Furthermore, Solar Frontier, a Japanese CIS (copper, indium, selenium) manufacturer, is considered to be a serious contender in this segment of solar business and is rising quickly in the ranks of thin-film names. Frontier released its new record of 17.8% cell efficiency at aperture area, and the company recently produced a module with conversion of 13.38%, while its commercial modules are rated at 12.6%. In comparison, First Solar projects 12.7% efficiency for 2012. Beyond technology advancements Solar Frontier also has been actively pursuing plant developments in Japan and the U.S., including 100MW of projects in California, while being behind the most extreme increase in Japanese domestic sales of thin-film/CIGS in the last few quarters. Frontier Solar has a 950MW of capacity at home, and it is engaged in plant construction in the Middle East. In contrast, First Solar capacity will be 2.5GW by the end of 2012, but with idling production lines, the company is considering production of only 1.5 to 1.8GW in 2012.

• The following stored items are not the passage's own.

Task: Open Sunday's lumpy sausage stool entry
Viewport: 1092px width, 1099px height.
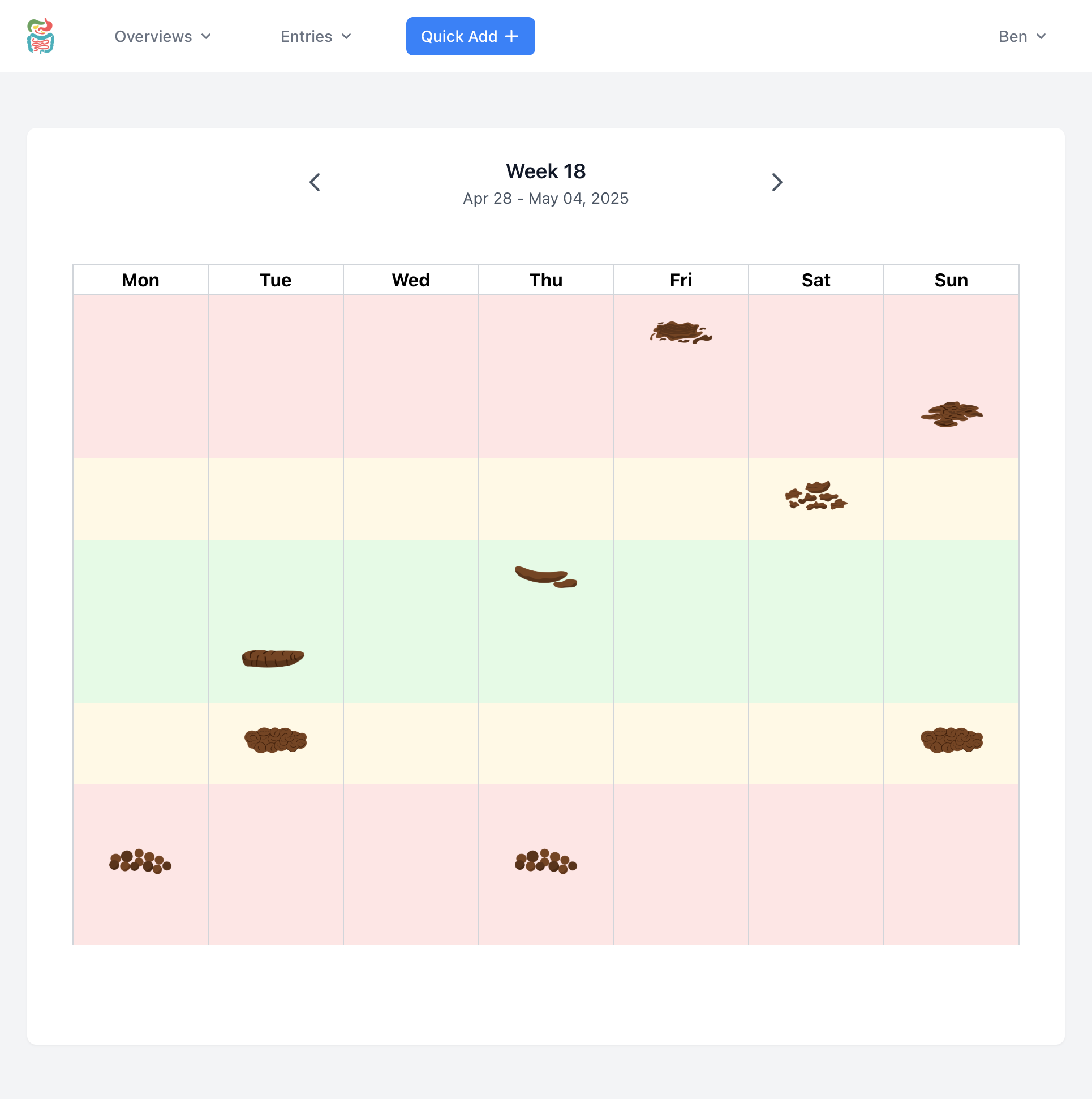Action: (x=951, y=740)
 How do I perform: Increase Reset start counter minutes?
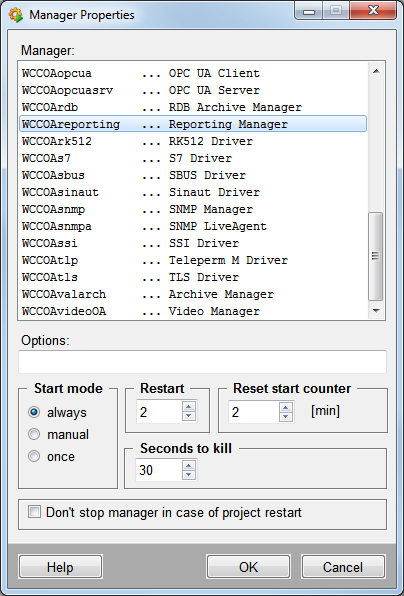click(x=286, y=407)
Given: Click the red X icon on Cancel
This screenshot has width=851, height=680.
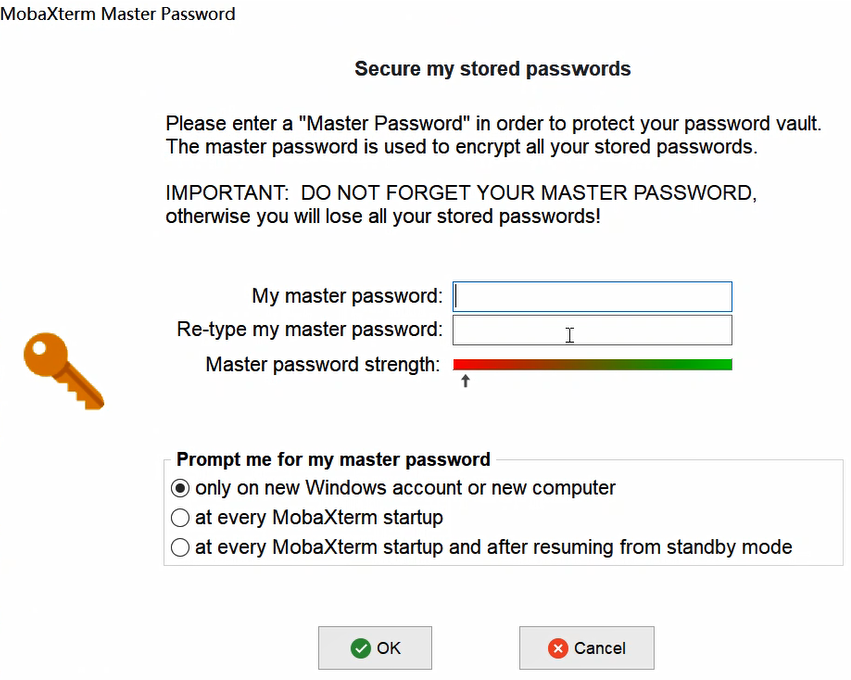Looking at the screenshot, I should 558,648.
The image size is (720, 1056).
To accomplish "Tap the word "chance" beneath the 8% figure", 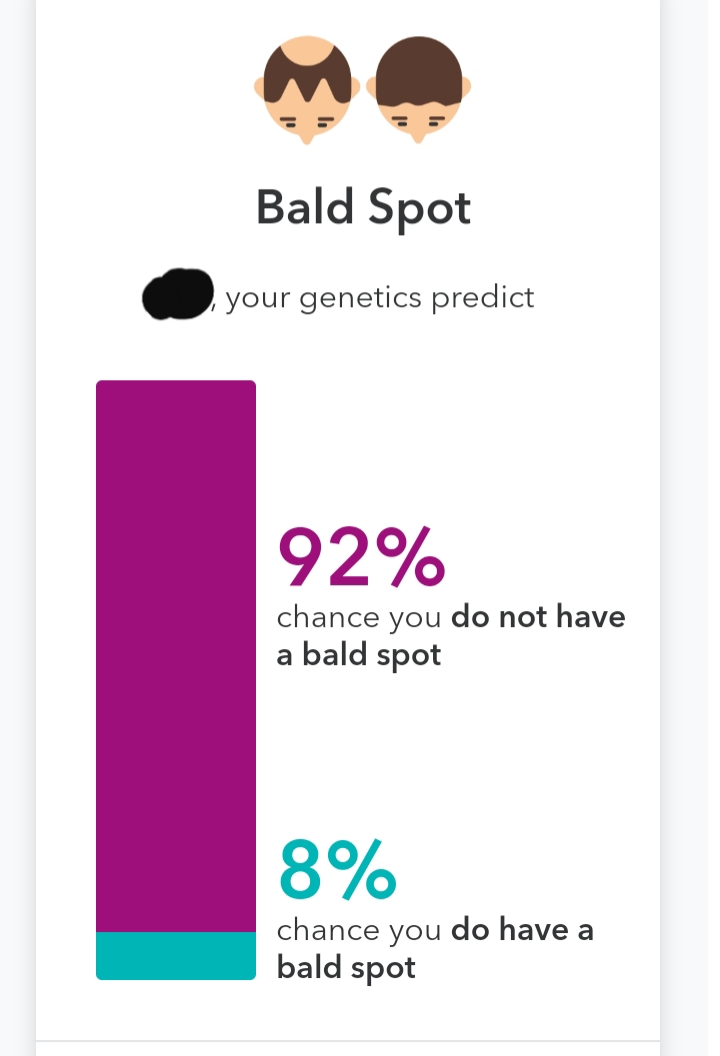I will point(328,930).
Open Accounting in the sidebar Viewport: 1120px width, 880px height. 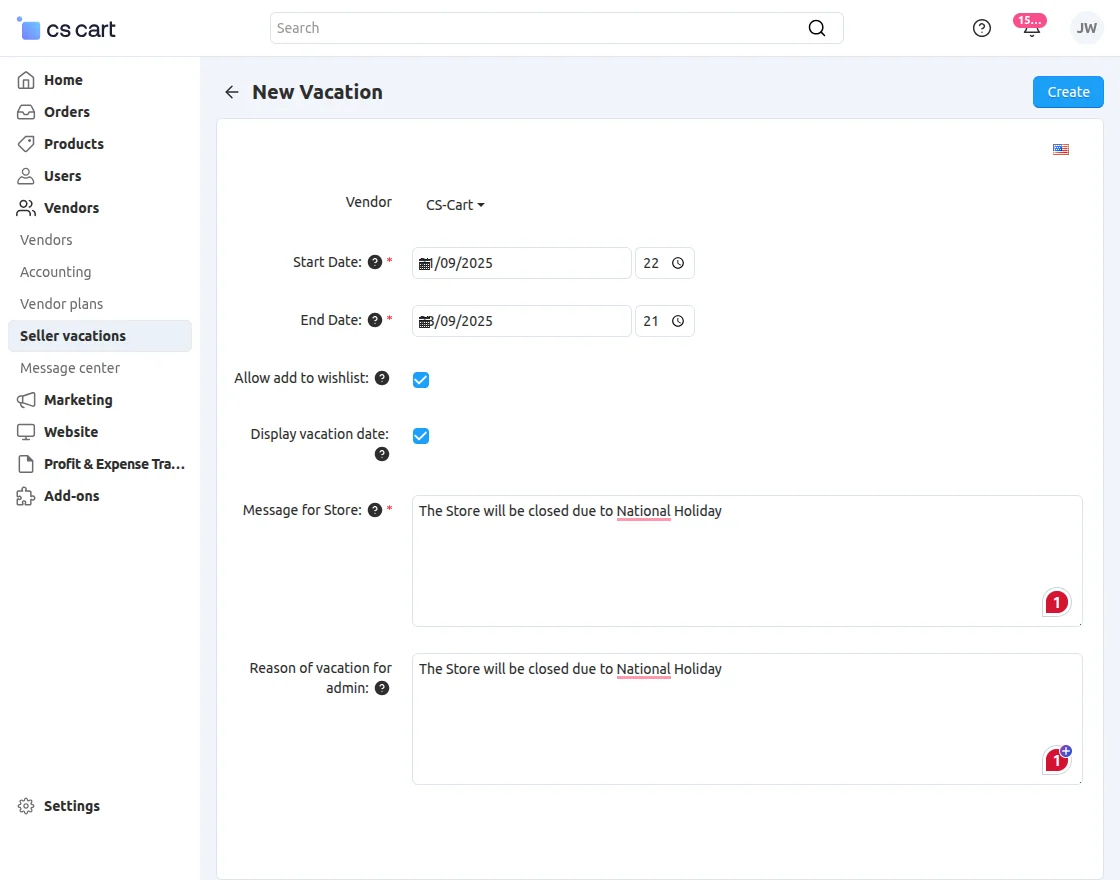pos(55,272)
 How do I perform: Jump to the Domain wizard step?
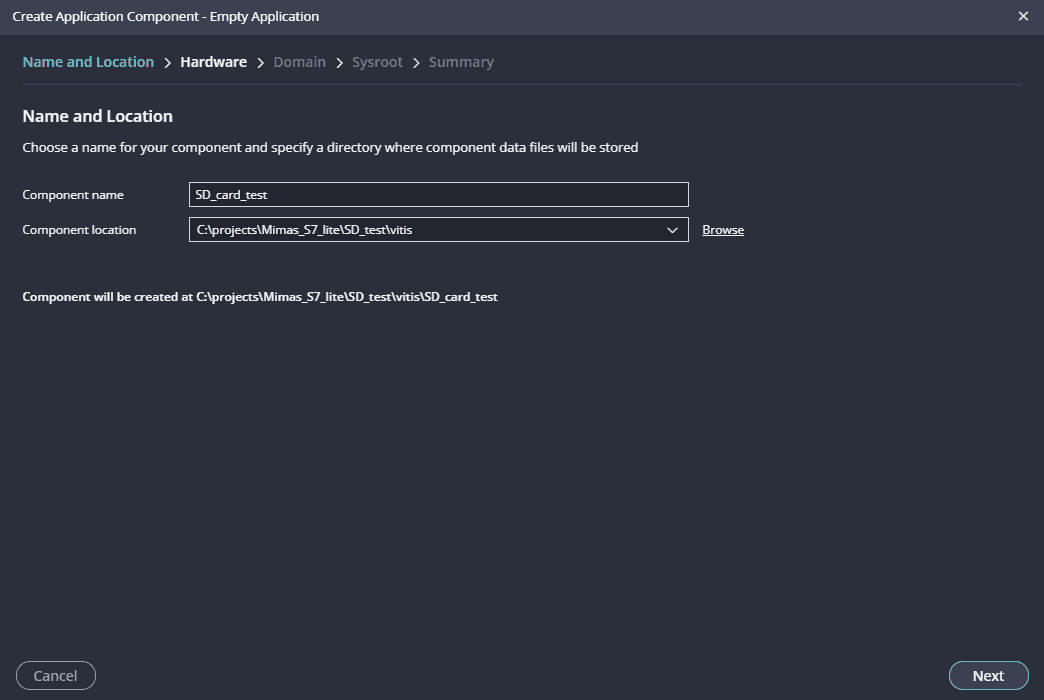click(299, 62)
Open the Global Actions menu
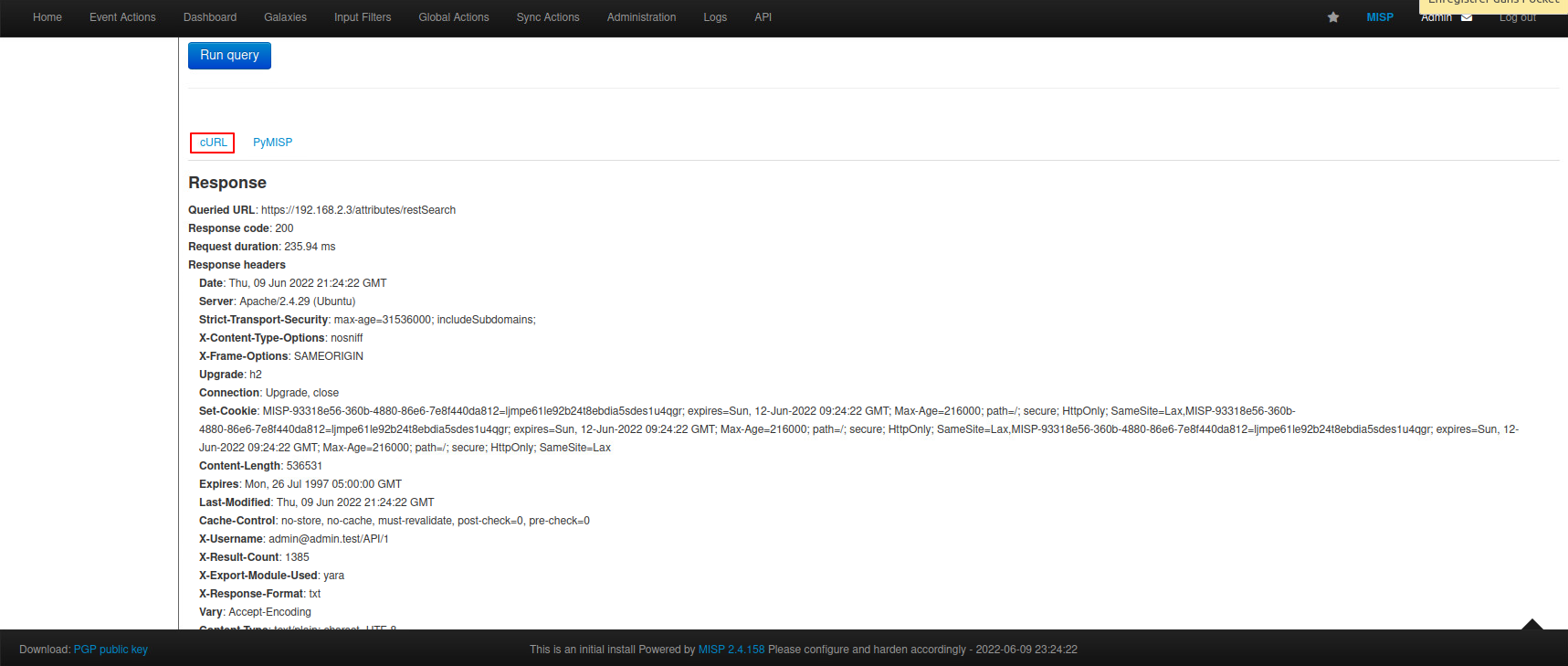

For the longest time Chinese solar manufacturers have had a firm lead on the processing cost of crystalline silicon modules. Now they appear to have conquered this area exclusively for themselves. Without the cost benefit thin-film has no advantage over superior conversion of c-Si modules, which does not translate to a better selling price. Asian competition within the segment will only intensify as South Korean companies now see thin-film and CIGS as the new opportunity, after losing a round in silicon to the Chinese. First Solar, which wants to be more of a developer than a manufacturer under these circumstances, is going to look into areas that are becoming increasingly crowded with other companies, like MEMC's SunEdison, which is installing plants with c-Si modules already in India, Thailand, and soon in Japan. Chinese companies are also looking to enter utility and commercial scale plant development. China Technology Development Group Corporation, GCL-Poly Energy Holdings Ltd. (Hong Kong, China), and a subsidiary of China Merchants Group (CMNE, Hong Kong, China) signed agreements to invest in pv utility scale projects in China worth 500MW, but also in the US, on a smaller scale. GCL Poly, the largest wafer maker in the world, recently entered the US market to build solar plants with NRG and got loan guarantees from Merrill Lynch to fund a number of projects across the USA.
It appears that the only way for First Solar to stay ahead is to work on module efficiency and cost reduction, the routes that are likely to be the most difficult, judging it by the past efforts. In an attempt to improve its lines, another CdTe manufacturer, Abound Solar, shut down its module production today, laying off 180 workers from its plant in Colorado. Abound Solar is planning to achieve 12.5 to 13% module conversion by 2012 with installation of new generation equipment.
First Solar is not currently considering the use of PV silicon modules in it is plants, because, as they stated in the conference call, "our own modules are better", a statement that may have to be revised in light of warranty expenses going forward.